* Assignment
Filter the listing below, copying every line in which the word "Task" appears.

* Extracted information
▬▬▬▬▬▬▬▬▬▬

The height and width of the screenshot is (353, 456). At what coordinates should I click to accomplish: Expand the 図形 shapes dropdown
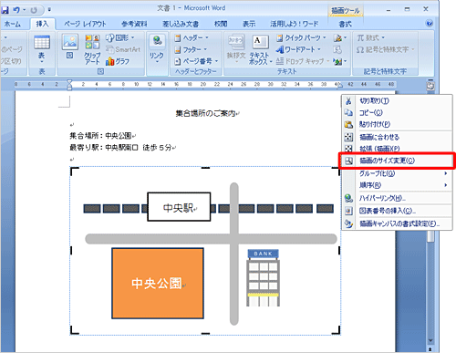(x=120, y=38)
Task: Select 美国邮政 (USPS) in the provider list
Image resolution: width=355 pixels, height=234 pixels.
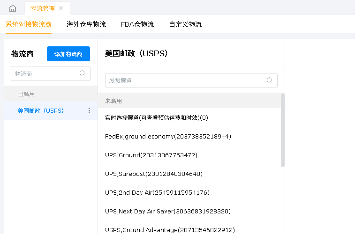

▬▬▬▬▬▬▬▬▬▬

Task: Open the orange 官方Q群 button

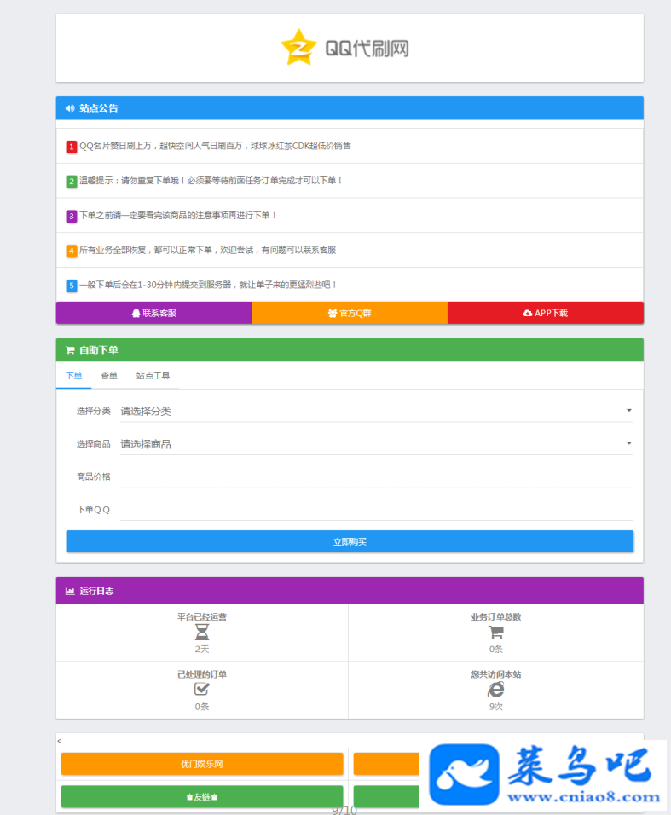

▬▬▬▬▬▬▬▬▬▬

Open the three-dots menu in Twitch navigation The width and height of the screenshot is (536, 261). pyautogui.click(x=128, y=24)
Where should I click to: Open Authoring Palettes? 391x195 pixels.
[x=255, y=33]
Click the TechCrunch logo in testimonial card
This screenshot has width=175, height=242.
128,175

▬▬▬▬▬▬▬▬▬▬

* Solution
Task: Select 美国邮政 (USPS) in the provider list
Task: Open the orange 官方Q群 button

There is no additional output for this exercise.